I morti non muoiono, un film da non riscoprire in tempi di quarantena. La recensione di Massimo Zammataro.
I morti non muoiono… ma gli spettatori sì! Ecco uno dei pochi film (tra cui Prometheus) che mi hanno fatto davvero incazzare.
Perché, se vuoi fare un film sugli zombi, fallo per carità, ma – come devo aver detto altre volte – hai due modi per farlo: o lo infarcisci di nefandezze splatter & gore per appagare gli appetiti antropofagi degli spettatori più sanguinari (e ci sta) tralasciando ogni straccio di trama o significato, oppure usi lo zombi come metafora, ma allora devi essere il compianto Romero, e saperla usare questa metafora. Cazzo!
Jarmusch è considerato un “autore”, e sarà anche vero, ma qui ha pestato il classico merdone.
I morti non muoiono è un film indefinibile. Un dispiegamento di attori da paura che interpretano personaggi che poteva interpretare chiunque, a partire da Bill Murray (che ormai dopo i due Zombieland sembra un aficionado di film zombeschi) che sfoggia la sua imperturbabile maschera dell’indifferenza.
Vogliamo parlare anche del ruolo di Tilda Swinton? Adam Driver, invece, sta meglio con la maschera di Kylo Ren…

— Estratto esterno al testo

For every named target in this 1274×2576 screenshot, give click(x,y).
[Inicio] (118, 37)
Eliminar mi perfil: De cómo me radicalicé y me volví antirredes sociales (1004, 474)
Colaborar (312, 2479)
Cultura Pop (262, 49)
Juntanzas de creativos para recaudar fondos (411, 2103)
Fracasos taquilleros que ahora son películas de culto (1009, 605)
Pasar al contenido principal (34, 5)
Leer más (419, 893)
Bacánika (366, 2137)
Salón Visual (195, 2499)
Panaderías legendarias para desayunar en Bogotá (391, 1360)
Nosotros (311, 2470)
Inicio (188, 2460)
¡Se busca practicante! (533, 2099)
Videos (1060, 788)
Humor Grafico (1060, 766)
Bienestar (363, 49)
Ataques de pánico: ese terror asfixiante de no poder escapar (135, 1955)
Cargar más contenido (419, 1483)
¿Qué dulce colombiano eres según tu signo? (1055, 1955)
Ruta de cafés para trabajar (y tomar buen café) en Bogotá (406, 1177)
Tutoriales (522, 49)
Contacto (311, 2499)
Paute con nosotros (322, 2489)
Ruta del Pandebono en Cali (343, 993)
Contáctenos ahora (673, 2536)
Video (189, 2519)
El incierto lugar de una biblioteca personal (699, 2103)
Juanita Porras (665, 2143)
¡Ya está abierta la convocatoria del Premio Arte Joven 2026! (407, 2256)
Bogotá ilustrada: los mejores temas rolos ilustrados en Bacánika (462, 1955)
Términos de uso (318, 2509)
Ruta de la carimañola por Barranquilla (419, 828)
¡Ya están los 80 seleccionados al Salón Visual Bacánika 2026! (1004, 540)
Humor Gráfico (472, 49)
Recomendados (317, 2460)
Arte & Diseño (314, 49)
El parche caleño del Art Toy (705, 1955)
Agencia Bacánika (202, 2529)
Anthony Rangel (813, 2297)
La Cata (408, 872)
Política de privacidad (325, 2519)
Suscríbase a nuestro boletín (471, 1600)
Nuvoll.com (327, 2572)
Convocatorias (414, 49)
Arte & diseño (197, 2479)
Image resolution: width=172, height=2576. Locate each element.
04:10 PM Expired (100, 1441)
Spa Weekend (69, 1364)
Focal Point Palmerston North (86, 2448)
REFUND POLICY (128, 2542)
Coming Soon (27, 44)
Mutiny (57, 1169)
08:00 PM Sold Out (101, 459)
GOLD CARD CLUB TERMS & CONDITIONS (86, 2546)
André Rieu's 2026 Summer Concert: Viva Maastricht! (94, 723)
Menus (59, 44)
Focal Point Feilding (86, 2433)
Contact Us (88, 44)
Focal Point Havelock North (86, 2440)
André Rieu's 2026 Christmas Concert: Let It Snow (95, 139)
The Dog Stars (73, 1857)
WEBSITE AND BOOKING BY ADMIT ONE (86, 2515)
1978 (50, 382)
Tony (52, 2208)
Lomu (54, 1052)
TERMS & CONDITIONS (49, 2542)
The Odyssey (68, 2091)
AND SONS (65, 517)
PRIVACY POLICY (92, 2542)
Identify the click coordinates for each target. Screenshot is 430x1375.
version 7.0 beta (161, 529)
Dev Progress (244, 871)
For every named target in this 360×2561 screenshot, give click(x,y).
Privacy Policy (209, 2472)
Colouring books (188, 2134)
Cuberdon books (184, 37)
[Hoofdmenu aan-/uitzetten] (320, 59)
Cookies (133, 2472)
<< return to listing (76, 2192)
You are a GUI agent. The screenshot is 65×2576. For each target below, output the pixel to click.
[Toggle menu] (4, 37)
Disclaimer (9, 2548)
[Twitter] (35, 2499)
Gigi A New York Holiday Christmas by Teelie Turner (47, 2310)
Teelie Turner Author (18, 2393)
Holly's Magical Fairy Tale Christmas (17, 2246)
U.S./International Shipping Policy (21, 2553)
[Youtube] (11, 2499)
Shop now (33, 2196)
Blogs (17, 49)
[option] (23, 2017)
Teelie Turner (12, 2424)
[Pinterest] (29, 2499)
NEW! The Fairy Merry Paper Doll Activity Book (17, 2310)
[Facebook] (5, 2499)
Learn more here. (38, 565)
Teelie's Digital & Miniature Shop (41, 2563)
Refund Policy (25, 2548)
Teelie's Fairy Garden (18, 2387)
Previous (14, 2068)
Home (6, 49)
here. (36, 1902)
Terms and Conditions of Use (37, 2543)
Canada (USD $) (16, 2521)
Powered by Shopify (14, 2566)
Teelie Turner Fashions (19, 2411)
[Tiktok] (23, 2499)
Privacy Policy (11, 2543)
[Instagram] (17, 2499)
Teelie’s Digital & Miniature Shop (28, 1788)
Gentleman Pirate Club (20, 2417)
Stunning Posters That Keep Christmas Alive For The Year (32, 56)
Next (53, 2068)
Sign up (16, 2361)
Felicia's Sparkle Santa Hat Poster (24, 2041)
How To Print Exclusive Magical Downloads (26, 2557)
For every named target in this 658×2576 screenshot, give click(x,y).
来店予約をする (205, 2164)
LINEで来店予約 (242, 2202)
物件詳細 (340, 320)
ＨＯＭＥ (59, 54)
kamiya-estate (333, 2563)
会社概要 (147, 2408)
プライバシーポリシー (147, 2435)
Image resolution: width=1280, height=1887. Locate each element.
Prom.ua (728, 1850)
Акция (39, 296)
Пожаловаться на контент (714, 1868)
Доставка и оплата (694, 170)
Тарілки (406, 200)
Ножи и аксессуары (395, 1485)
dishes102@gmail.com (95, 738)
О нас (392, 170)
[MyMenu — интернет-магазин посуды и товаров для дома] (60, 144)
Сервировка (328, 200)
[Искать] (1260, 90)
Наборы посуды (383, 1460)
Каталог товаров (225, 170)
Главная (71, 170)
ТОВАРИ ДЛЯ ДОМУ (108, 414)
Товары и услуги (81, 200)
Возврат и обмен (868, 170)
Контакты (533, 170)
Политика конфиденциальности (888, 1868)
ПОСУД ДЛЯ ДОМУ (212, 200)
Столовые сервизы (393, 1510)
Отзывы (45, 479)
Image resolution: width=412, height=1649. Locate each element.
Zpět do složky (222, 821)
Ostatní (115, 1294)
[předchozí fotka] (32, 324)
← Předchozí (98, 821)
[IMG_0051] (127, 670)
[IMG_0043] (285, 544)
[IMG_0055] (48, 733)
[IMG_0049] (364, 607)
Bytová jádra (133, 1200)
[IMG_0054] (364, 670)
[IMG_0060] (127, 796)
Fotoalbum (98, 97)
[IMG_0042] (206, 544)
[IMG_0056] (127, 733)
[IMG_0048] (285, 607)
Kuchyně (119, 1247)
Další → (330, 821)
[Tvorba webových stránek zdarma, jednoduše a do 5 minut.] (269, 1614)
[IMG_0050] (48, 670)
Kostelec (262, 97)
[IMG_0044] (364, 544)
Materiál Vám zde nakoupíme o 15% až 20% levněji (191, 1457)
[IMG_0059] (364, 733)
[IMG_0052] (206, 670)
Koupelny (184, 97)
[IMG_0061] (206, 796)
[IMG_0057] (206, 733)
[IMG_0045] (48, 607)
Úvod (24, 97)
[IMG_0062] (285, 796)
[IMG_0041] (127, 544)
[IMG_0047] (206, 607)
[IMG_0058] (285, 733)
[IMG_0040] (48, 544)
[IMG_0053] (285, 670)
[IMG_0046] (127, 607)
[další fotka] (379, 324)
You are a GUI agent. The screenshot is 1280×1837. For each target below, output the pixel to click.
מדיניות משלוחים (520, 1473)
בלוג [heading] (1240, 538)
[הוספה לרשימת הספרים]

Torniamo all’autorialità della pellicola che le è valsa una serie di candidature allo scorso Festival di Cannes, ma nessun premio (e vorrei anche vedere).
La grande metafora…
Eccola qua, la macro metafora, di cui si sente anche il bisogno di dare lo spiegone finale tramite un Tom Waits, eremita dei boschi, unico al momento sopravvissuto, proprio per il suo stile di vita scevro da inutili sovrastrutture, che non siano mangiare, dormire, vivere semplicemente: gli zombi siamo noi, siamo già morti e non lo sappiamo, compulsivamente costretti dalla società dei consumi a ripetere e ricercare sempre, anche da morti, ciò che ci hanno insegnato a fare e ad avere bisogno. Cazzo, non l’avevamo mai sentita eh?
I personaggi si muovono come indifferenti automi (e dàje) mentre intorno a loro si scatena l’inferno. I poliziotti Murphy e Driver fanno quello che va fatto, da bravi esecutori, come il manuale prevede.
I personaggi secondari non si sa che cosa ci stiano a fare: appena accennati e zero storie personali. Mi sembra che qualcuno abbia voluto vedere anche una sorta di metafora anti Trump, ma a me sarà sfuggita: l’unico redneck filotrumpiano (interpretato da Steve Buscemi) dura quanto una scoreggia nella bora a Trieste. Boh.
E poi c’è il metacinema, ritornante come un morto vivente, dall’inizio alla fine: la colonna sonora, un brano di Sturgess Simpson che dà il nome al film, si sente continuamene da ogni apparecchio funzionante.
Come mai sentiamo sempre questa canzone? Chiede lo sceriffo all’assistente. Perché è la colonna portante! Risponde lui.
Lo stesso aiutante, Adam Driver, continua a dire che finirà tutto male. Perché dici sempre che finirà male? Chiede lo sceriffo. Perché ho letto il copione! Risponde. AH AH AH, che risate a crepapalle.
E avanti così, tra referenze più o meno palesi, ma lascio perdere.
Ah, ci sono anche gli alieni…
Mi taccio sul comparto effetti speciali, appena decenti, e sulla scelta di sostituire il sangue degli zombi con una specie di polvere/fumo nero. Ri-boh.
I morti non muoiono dovrebbe essere una commedia ironico/satirica, ma è una vera tragedia. Parafrasando un detto, scherza coi fanti, ma lascia stare gli zombi.
A presto, amici. Stay safe and stay Sugarpulp!